Y en una época fundamentalmente post-ideológica, en una época desprovista de cualquier horizonte teleológico, las discusiones tienden a centrarse y fragmentarse en cuestiones específicas, técnicas o temáticas, y luchan por coagularse en una visión poética global que también puede ser confrontativa (¡ojalá lo fuera!): creo que éste es el origen de la percepción de que parece haber un debate encarnizado sobre ciertos temas, sobre todo si responden a una agenda global que también hemos adoptado en nuestras latitudes (pienso, por ejemplo, en los estudios poscoloniales, que también han justificado toda una Bienal de Venecia), aunque más utilizándolos como etiquetas que profundizando en ellos para nutrirnos poéticamente. No creo que podamos decir que en Italia (como en otros lugares, por lo demás) no se debate sobre poética porque haya una voluntad, sobre todo individual, que empuje en esa dirección. Sería confundir la causa con el síntoma: el individualismo parece más una reacción defensiva, más una respuesta a la atomización del trabajo y a la transformación del paisaje crítico que el origen de una condición particular.
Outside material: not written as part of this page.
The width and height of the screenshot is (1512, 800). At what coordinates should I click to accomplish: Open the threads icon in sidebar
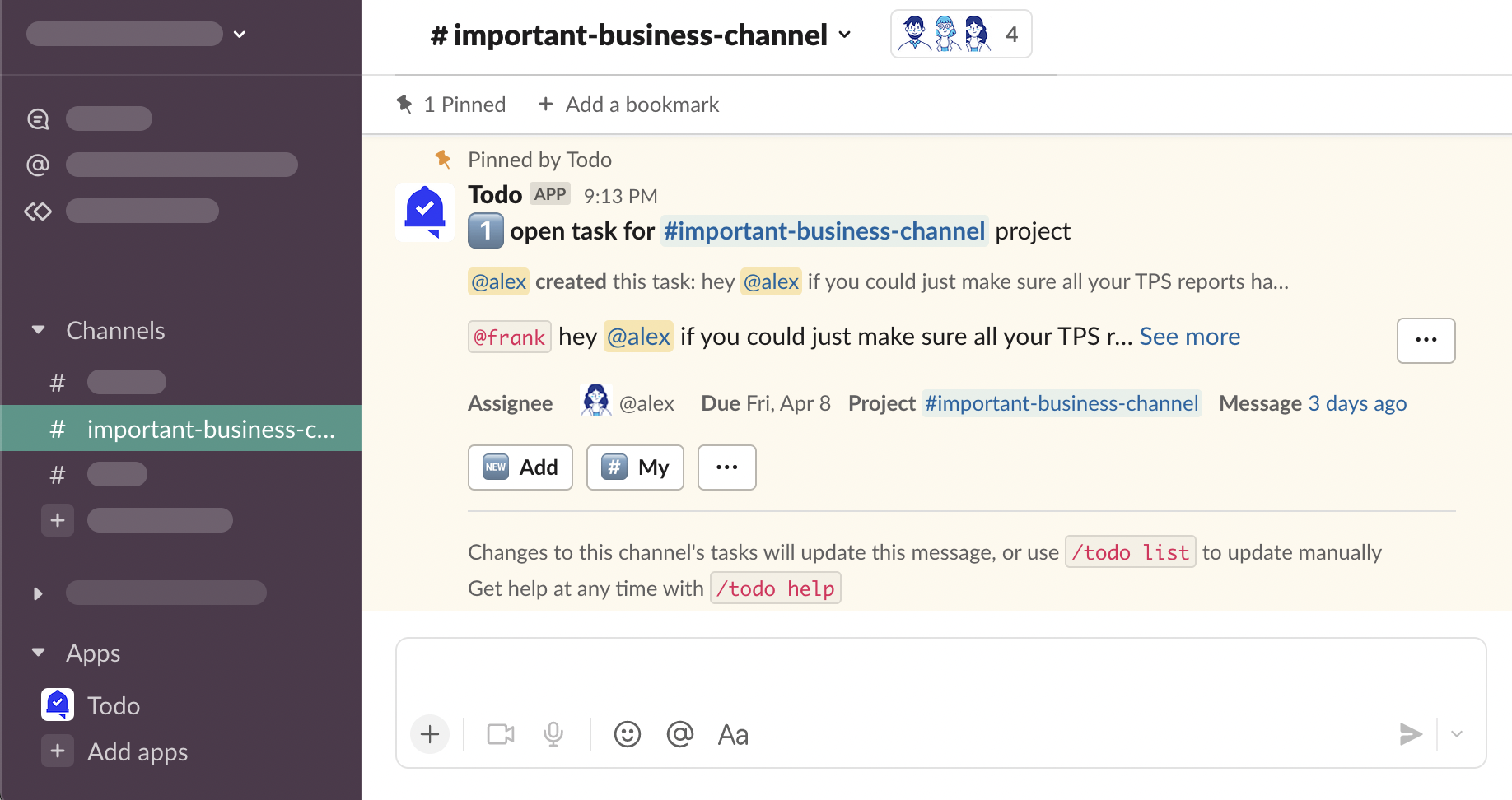coord(38,119)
La cuestión es otra: no hay debate sobre poética porque faltan las condiciones estructurales para que un debate amplio y participativo surja, eche raíces, se sedimente, germine y dé frutos duraderos. Para verlo resucitar, harían falta cambios largos y profundos, exactamente como los que han producido la actual falta de un debate largo. O haría falta algún acontecimiento externo imprevisible que cambiara radical y estructuralmente el terreno en el que el debate tendría que hundir fuertes raíces: de momento, sin embargo, aún no hay a la vista ni la sombra de un cisne negro.